I. INTRODUCTION

Recent Swiss Federal Tribunal decisions on objections of arbitral awards pursuant to art. 389 et seq. CPC and art. 190 et seq. PILA ("Objections of Arbitral Awards" or "Objections")1 have made it clear, once again, how demanding it is to be successful with this legal instrument. The number of cases2 paints a clear picture: of the material or actual3 165 Objections identified, after consulting the Swiss Federal Tribunal, which were filed in the years 2016 to 2018, 96 Objections were dismissed, 40 were inadmissible, 21 Objections were withdrawn, and only 8 Objections were fully or partially upheld.4

This success rate of just under 5 percent - with over 82 percent of unsuccessful5 Objections - is rarely mentioned when talking with practitioners, not to mention the considerable attorney fees6 and court costs associated with these proceedings. Also, the mentions by the Swiss Federal Tribunal, from time to time recalled in its decisions, on its strict practice regarding Objections of Arbitral Awards, hardly have a deterring effect on the parties to international arbitration proceedings7 (this also applies to internal arbitration proceedings). Our own experience shows that it is not easy to convince lawyers – especially from large foreign law firms – of the low chances of success of the Swiss Objection of Arbitral Awards. Often, too much is at stake.

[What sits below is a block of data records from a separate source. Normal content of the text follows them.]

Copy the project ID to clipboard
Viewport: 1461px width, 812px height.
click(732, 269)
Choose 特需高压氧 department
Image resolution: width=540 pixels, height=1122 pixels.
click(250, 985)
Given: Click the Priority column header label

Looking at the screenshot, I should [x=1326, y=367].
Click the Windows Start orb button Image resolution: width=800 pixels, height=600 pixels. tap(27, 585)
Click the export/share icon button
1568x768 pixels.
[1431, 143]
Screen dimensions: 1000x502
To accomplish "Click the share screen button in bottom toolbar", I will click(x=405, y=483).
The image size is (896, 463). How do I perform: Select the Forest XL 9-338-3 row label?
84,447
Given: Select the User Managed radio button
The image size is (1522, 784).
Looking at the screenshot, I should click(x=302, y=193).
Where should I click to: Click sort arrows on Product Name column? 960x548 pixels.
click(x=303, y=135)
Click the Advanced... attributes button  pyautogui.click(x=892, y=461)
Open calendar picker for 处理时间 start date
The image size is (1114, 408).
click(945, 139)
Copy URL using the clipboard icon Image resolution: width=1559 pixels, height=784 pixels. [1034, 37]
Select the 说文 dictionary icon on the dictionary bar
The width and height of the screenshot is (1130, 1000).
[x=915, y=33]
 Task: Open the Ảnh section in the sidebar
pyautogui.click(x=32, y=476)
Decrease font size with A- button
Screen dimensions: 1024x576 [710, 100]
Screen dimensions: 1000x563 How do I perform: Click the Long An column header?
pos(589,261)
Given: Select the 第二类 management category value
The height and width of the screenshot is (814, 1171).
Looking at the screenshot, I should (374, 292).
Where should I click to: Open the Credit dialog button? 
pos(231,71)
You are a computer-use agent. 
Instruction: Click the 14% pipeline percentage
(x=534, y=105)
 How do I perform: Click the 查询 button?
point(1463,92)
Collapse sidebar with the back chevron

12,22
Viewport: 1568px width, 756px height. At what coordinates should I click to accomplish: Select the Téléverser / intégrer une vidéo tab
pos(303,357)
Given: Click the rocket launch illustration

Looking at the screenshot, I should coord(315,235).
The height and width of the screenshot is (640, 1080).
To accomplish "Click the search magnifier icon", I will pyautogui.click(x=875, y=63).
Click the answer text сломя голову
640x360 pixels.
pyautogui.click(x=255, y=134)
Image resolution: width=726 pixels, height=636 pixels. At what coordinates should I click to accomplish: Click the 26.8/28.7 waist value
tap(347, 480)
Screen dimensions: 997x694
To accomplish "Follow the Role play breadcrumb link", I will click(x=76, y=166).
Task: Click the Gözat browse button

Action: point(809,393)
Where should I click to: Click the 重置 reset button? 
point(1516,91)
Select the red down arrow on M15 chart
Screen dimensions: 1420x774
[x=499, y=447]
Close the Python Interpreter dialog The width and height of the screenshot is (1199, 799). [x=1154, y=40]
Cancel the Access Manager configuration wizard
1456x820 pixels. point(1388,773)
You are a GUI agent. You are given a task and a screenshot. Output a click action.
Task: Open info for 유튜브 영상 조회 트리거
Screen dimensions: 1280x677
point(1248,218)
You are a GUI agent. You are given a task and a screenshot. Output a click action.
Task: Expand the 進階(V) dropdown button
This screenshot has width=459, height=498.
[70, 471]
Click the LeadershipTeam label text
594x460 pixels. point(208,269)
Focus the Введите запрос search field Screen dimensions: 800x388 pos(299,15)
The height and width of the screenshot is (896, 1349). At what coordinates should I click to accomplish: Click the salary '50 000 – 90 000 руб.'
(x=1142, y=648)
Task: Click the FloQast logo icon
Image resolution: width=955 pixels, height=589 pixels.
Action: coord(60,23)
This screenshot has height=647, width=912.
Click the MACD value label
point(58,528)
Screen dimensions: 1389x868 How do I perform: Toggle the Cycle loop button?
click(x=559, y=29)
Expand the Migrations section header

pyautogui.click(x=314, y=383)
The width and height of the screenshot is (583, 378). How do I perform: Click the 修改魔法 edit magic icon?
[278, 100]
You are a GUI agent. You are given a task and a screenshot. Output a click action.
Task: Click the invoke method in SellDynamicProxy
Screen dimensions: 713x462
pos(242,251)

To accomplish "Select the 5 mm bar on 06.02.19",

There are various reasons for challenging an award and, of course, there are false arbitral awards. It is, however, key to keep an eye on the corresponding opportunities and particular risks and to acquaint the client and foreign correspondence lawyer therewith.

II. GROUNDS FOR OBJECTION

It is well known that the grounds for objection against an arbitral award are more limited than those against a state court decision. The laws enumerate them conclusively: art. 393 CPC for domestic arbitration and art. 190 PILA for international arbitration. The grounds for objection in art. 393 lit. a-d CPC correspond to those in art. 190 para. 2 lit. a-d PILA, which is why these provisions are, in principle, to be interpreted in the same way.8 When assessing the grounds for objection, the doctrine and case-law on these provisions can be fully taken into account.9

In addition to a cost challenge not provided for in the PILA (art. 393 lit. f CPC10), art. 393 lit. e CPC contains an objection which must be distinguished from the result-oriented public policy (ordre-public) challenge pursuant to art. 190 para. 2 lit. e PILA.11

In the following, select aspects are discussed in connection with the Objection of an Arbitral Award under art. 393 lit. e CPC and the complaint for the violation of the right to be heard under art. 393 lit. d CPC and art. 190 para. 2 lit. d PILA. First, however, the requirements for the duty of objection (Rügepflicht), the reasoning of the objection (Beschwerdebegründung) as well as the principle of the facts relevant to setting aside an arbitral award in domestic and international arbitration proceedings must be addressed.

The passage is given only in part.